After that we stopped in for lunch at a bakery. While Cate was sensible and ordered a Coke, I asked for a Vasos of wine, knowing the word "vaso" to be glass. I got a half bottle of a red wine called "Vasos" and I understood why the waitress asked to reconfirm my order. Note : if anyone asks you if you want a half bottle of red wine on a very hot day, it's probably best to decline. We went on to the Evita Peron museum, which was a nice little air conditioned house with information about her life, and the events after her death that lead to her body being shifted around the globe for about 15 years.



We returned to our apartment via the Botanical gardens, and the back streets of Palermo. The botanical gardens were nice and an apparent favourite with locals and tourists, though we decided it was too hot to go and see the European section which was the other end. Palermo is a fun looking place, filled with bars, restaurants and parks that encourage people to sit out, but the book did rather over-promise, so we were a little disappointed when we got there. After a short subway ride, we were home to our lovely air conditioned flat, and straight into the shower.

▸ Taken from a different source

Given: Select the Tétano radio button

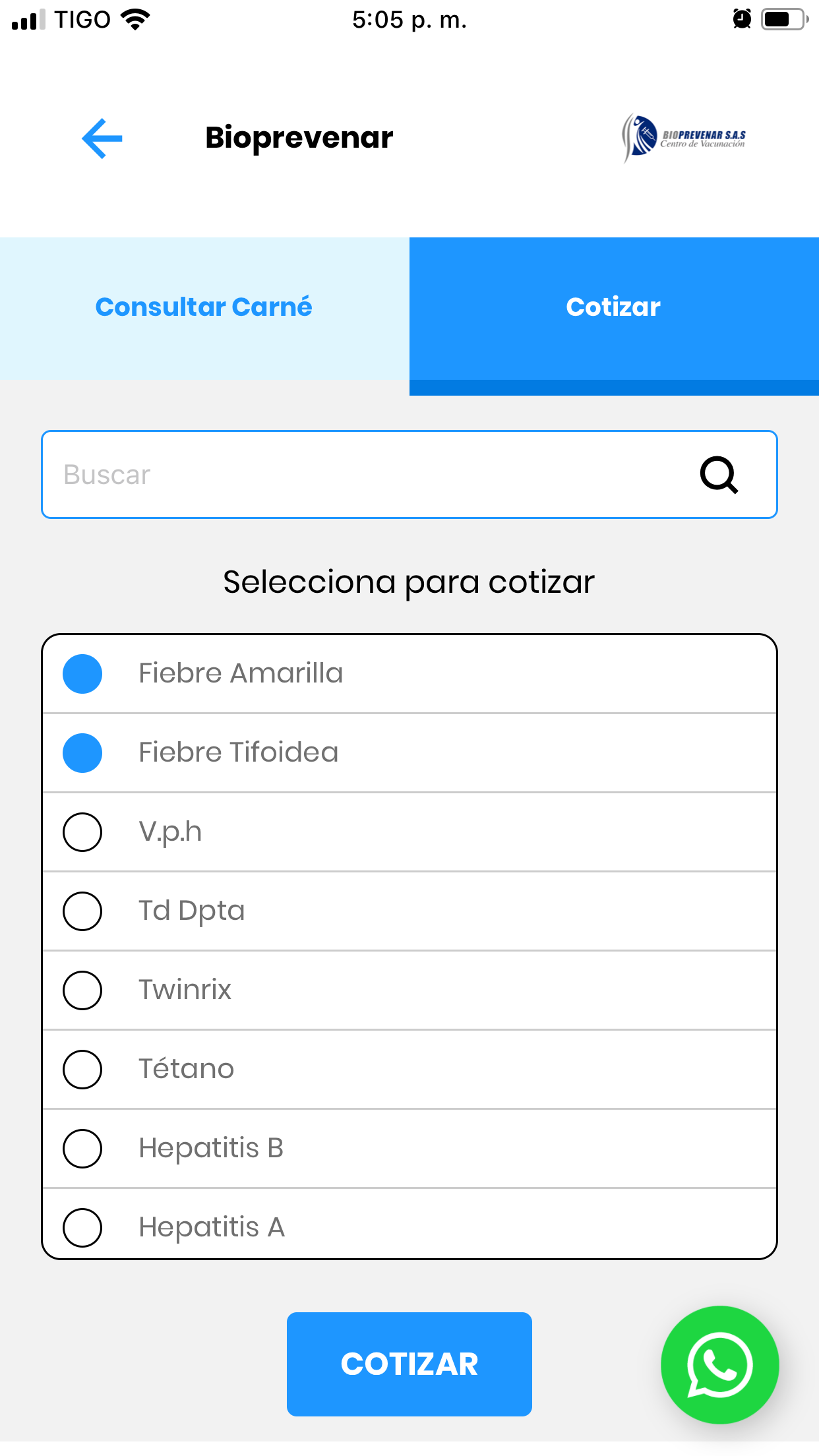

For our final day, we went back into the city proper. This was the day that we had to make our decision about Patagonia, so we were feeling angry and sad as we left the flat. The first stop was the main square, which we took a subway too, as they cost £0.25 per ride, and we were in no mood to walk. After a quick look around Avendida Florida - the pedestrianised shopping street - and a look into some of the pretty shopping galleries, we headed around the newly renovated dock lands area. Like in London, it has been filled with banks and big international business hubs, and delis and eateries to match a big fat banker's budget. Having merrily walked past McDonalds at an early stage, the only thing that stopped us going back was the blistering heat. We decamped into TGI Fridays - not Argentinian at all, but had very welcome air conditioning, and it was cheap by the international standards of TGI Fridays. After walking down the docks, we headed to the Costenera Sur, a marine wetland area in the shadow of a large power station which you can cycle about and look at the birds, which included flocks of green parrots. From here, we walked back into town, after being diverted around some massive construction projects, and headed for El Zanjón de Granados, which turned out to be closed. Great. (The lonely planet did predict this, but we hadn't read it properly).



On the way home, we found the war memorial to the Falklands War, which as British people we felt slightly uncomfortable at. The inscriptions weren't in English (for obvious reasons) but you realise how many Argentinians died for this cause, which in the long term proved pointless for both sides.



Our next day, we headed out by taxi to the port to take a boat to Uruguay. It took half an hour and cost £4. The driver was quite fun and tried to give me a bit of a Spanish lesson. Why can't the other transport in Argentina be as cheap as it is in Buenos Aires? Overalls, we enjoyed our time here, but we feel we may have been able to make more out of it it we hadn't been so distracted.